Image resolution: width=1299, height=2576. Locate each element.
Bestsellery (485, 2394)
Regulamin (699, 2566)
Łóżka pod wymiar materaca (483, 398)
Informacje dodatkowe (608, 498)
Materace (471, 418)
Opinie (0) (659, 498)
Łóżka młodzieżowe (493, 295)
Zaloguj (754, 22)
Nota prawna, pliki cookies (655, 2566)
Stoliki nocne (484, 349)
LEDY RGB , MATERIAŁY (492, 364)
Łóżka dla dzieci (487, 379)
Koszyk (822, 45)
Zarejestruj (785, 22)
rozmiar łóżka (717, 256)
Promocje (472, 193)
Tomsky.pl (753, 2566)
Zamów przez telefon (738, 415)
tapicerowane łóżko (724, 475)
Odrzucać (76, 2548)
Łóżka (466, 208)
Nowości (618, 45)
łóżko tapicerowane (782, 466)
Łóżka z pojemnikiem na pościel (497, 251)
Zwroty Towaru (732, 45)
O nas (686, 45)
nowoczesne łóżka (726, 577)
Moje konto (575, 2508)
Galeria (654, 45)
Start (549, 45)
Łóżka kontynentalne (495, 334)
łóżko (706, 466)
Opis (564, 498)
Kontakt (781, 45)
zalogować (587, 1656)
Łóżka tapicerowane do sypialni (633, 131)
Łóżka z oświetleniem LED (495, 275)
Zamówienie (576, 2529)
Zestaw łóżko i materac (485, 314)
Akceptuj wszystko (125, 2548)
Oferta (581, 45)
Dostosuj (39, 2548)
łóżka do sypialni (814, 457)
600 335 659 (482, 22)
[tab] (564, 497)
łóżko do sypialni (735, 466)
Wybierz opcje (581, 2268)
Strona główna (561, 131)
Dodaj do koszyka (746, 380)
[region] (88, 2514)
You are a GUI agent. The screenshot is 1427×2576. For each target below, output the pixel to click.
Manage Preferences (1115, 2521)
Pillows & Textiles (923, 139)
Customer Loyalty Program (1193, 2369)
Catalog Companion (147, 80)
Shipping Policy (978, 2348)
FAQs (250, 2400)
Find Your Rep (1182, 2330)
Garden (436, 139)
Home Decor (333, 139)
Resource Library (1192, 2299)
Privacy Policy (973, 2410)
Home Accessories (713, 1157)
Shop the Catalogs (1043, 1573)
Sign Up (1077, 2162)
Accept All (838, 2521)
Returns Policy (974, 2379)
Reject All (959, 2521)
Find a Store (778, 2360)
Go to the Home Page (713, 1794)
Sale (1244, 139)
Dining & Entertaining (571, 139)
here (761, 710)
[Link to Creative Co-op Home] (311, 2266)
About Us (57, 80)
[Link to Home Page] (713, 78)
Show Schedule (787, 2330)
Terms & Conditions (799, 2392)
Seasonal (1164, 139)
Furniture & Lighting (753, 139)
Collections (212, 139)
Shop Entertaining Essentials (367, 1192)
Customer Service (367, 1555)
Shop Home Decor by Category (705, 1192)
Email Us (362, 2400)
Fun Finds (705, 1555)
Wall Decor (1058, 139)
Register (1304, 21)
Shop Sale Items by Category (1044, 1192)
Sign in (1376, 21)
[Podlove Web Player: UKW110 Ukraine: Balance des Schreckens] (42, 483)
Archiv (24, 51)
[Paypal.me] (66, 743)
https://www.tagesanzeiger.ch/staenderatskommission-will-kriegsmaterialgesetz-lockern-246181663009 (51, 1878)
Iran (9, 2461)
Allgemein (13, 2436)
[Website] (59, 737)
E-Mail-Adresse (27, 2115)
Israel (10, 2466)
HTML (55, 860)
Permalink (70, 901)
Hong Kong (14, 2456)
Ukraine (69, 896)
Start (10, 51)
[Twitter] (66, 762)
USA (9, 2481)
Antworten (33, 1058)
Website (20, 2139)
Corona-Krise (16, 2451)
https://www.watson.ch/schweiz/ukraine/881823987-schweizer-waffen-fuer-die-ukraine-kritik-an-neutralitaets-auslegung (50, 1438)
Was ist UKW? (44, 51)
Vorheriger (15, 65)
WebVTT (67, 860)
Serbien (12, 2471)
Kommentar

# [What is expected]
Retype the material in full, keeping each line exactly as it is.

# [Reply to the task]
Image resolution: width=1299, height=2576. Locate each element.
Bestsellery (485, 2394)
Regulamin (699, 2566)
Łóżka pod wymiar materaca (483, 398)
Informacje dodatkowe (608, 498)
Materace (471, 418)
Opinie (0) (659, 498)
Łóżka młodzieżowe (493, 295)
Zaloguj (754, 22)
Nota prawna, pliki cookies (655, 2566)
Stoliki nocne (484, 349)
LEDY RGB , MATERIAŁY (492, 364)
Łóżka dla dzieci (487, 379)
Koszyk (822, 45)
Zarejestruj (785, 22)
rozmiar łóżka (717, 256)
Promocje (472, 193)
Tomsky.pl (753, 2566)
Zamów przez telefon (738, 415)
tapicerowane łóżko (724, 475)
Odrzucać (76, 2548)
Łóżka (466, 208)
Nowości (618, 45)
łóżko tapicerowane (782, 466)
Łóżka z pojemnikiem na pościel (497, 251)
Zwroty Towaru (732, 45)
O nas (686, 45)
nowoczesne łóżka (726, 577)
Moje konto (575, 2508)
Galeria (654, 45)
Start (549, 45)
Łóżka kontynentalne (495, 334)
łóżko (706, 466)
Opis (564, 498)
Kontakt (781, 45)
zalogować (587, 1656)
Łóżka tapicerowane do sypialni (633, 131)
Łóżka z oświetleniem LED (495, 275)
Zamówienie (576, 2529)
Zestaw łóżko i materac (485, 314)
Akceptuj wszystko (125, 2548)
Oferta (581, 45)
Dostosuj (39, 2548)
łóżka do sypialni (814, 457)
600 335 659 (482, 22)
[tab] (564, 497)
łóżko do sypialni (735, 466)
Wybierz opcje (581, 2268)
Strona główna (561, 131)
Dodaj do koszyka (746, 380)
[region] (88, 2514)
You are a GUI agent. The screenshot is 1427×2576. For each target below, output the pixel to click.
Manage Preferences (1115, 2521)
Pillows & Textiles (923, 139)
Customer Loyalty Program (1193, 2369)
Catalog Companion (147, 80)
Shipping Policy (978, 2348)
FAQs (250, 2400)
Find Your Rep (1182, 2330)
Garden (436, 139)
Home Decor (333, 139)
Resource Library (1192, 2299)
Privacy Policy (973, 2410)
Home Accessories (713, 1157)
Shop the Catalogs (1043, 1573)
Sign Up (1077, 2162)
Accept All (838, 2521)
Returns Policy (974, 2379)
Reject All (959, 2521)
Find a Store (778, 2360)
Go to the Home Page (713, 1794)
Sale (1244, 139)
Dining & Entertaining (571, 139)
here (761, 710)
[Link to Creative Co-op Home] (311, 2266)
About Us (57, 80)
[Link to Home Page] (713, 78)
Show Schedule (787, 2330)
Terms & Conditions (799, 2392)
Seasonal (1164, 139)
Furniture & Lighting (753, 139)
Collections (212, 139)
Shop Entertaining Essentials (367, 1192)
Customer Service (367, 1555)
Shop Home Decor by Category (705, 1192)
Email Us (362, 2400)
Fun Finds (705, 1555)
Wall Decor (1058, 139)
Register (1304, 21)
Shop Sale Items by Category (1044, 1192)
Sign in (1376, 21)
[Podlove Web Player: UKW110 Ukraine: Balance des Schreckens] (42, 483)
Archiv (24, 51)
[Paypal.me] (66, 743)
https://www.tagesanzeiger.ch/staenderatskommission-will-kriegsmaterialgesetz-lockern-246181663009 (51, 1878)
Iran (9, 2461)
Allgemein (13, 2436)
[Website] (59, 737)
E-Mail-Adresse (27, 2115)
Israel (10, 2466)
HTML (55, 860)
Permalink (70, 901)
Hong Kong (14, 2456)
Ukraine (69, 896)
Start (10, 51)
[Twitter] (66, 762)
USA (9, 2481)
Antworten (33, 1058)
Website (20, 2139)
Corona-Krise (16, 2451)
https://www.watson.ch/schweiz/ukraine/881823987-schweizer-waffen-fuer-die-ukraine-kritik-an-neutralitaets-auslegung (50, 1438)
Was ist UKW? (44, 51)
Vorheriger (15, 65)
WebVTT (67, 860)
Serbien (12, 2471)
Kommentar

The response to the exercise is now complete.